The diagram looks like a prophecy of cinema, showing images back-projected from this eye onto a kind of screen at the back of the skull.
Warner sees a paradox in the rational optical instrument of the camera, devised by scientists, being used to project fantastical images of things that lie beyond sight. The idea of making phantasms project onto a screen led, she believes, to the invention of cinema.
But she has identified influences from other kinds of shadows, too. For her, "cinema is born out of the gothic". The borders defining the imagination have been drawn to focus on the supernatural. "People do not think of the imagination as a faculty of cognition," Warner says. "They do not think of it as something that reflects the world." Instead, they find in it a world of shadows that expresses the Gothic tradition. The literature of fantasy and the ideas behind imaginative works of art tend to focus on the dark side of life, depicting gloom, melancholia, sin and transgression.
At the same time, these imaginings are based on symbolic structures derived from visible phenomena and the meanings invested in them by classical and Christian belief systems. An illustration in the 1671 edition of The Great Art of Light, written some years earlier by the Jesuit Athanasius Kircher, shows the first magic lantern projecting onto the wall the image of a soul burning in the fires of purgatory. Kircher, one of the first to mechanise the camera obscura, drew analogies between it and the workings of a sick mind. His favoured images were those of tormented souls and Death with his scythe.
This morbid theme continued in Phantasmagoria, the first public entertainments to use optical illusion, produced in Paris at the end of the 18th century by the Belgian Gaspard-Etienne Robertson. Robertson took over a convent that had been dispossessed during the French Revolution and draped it with Egyptian hieroglyphics. He specialised in projecting images onto smoke and he built a track that allowed him to move his projector towards and away from the screen. When he pulled the projector back, the picture became bigger. By drawing back rapidly, he could make horrific images of death appear to plunge into the audience, leaving them terrified.
Phantasmagoria was thought to have influenced Francisco de Goya, who was producing his black paintings in Spain at about the same time. Many of Goya's images were savage, despairing: showing scenes of witchcraft and monsters. Like that of the Romantics, his work seems to show reason and imagination in opposition to each other. The tradition has continued through late 19th-century spirit photography to horror films such as The Thing. "There is a tendency to see the imagination as a faculty that apprehends the dark," says Warner.
But it does not have to be this way. Look at the Teletubbies, she says. They are optical creatures with screens in their tummies and aerials on their heads. But they represent a reversal. Despite being fantasy figures, they are happy, jolly creations, a long way from the gothic monsters of the past. It is the images projected on to their screens, in Teletubby land, that represent the real world and real children.

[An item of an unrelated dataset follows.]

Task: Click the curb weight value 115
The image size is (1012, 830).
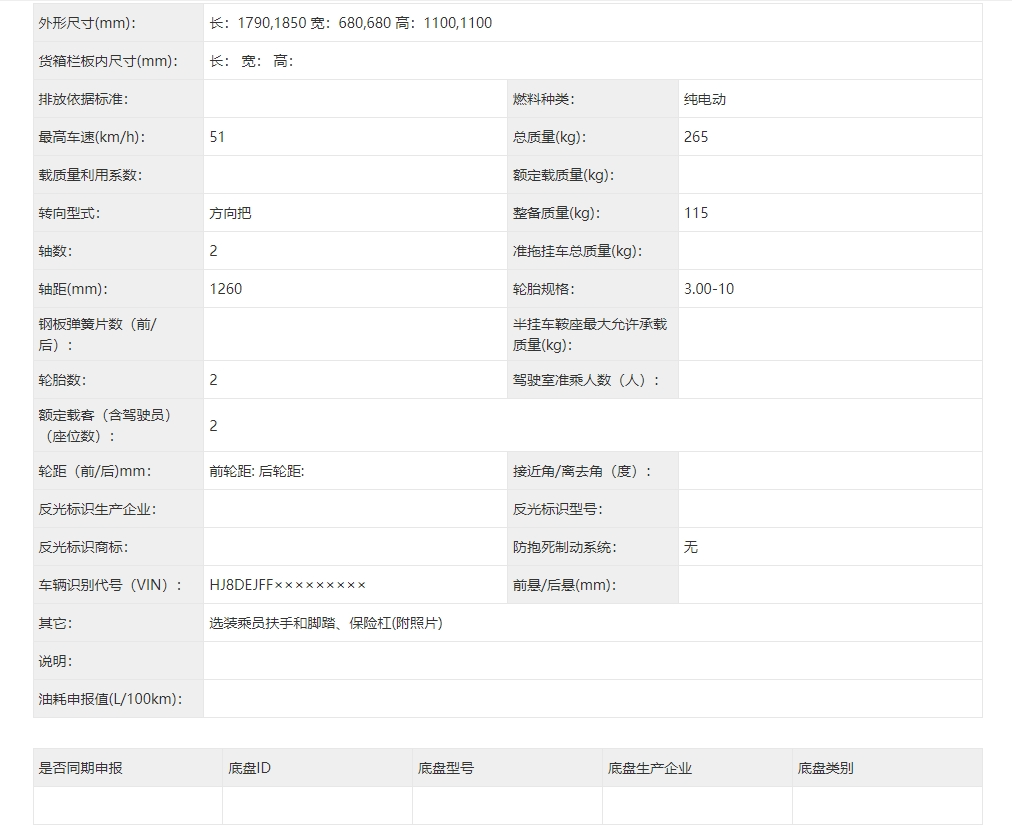Action: pos(696,213)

"The imagination does not necessarily have to be dark," Warner says. "It is not necessarily a tenebrous place. It has that capacity and tendency, but it is not its character." On the other hand, she says, happiness and pleasure are much harder to imagine. "Paintings of hell are full of incredible invention," she says. "Paintings of heaven tend to be a bit similar to each other."
Marina Warner's lecture, "The structure of the imagination", Darwin College, Cambridge, 6pm.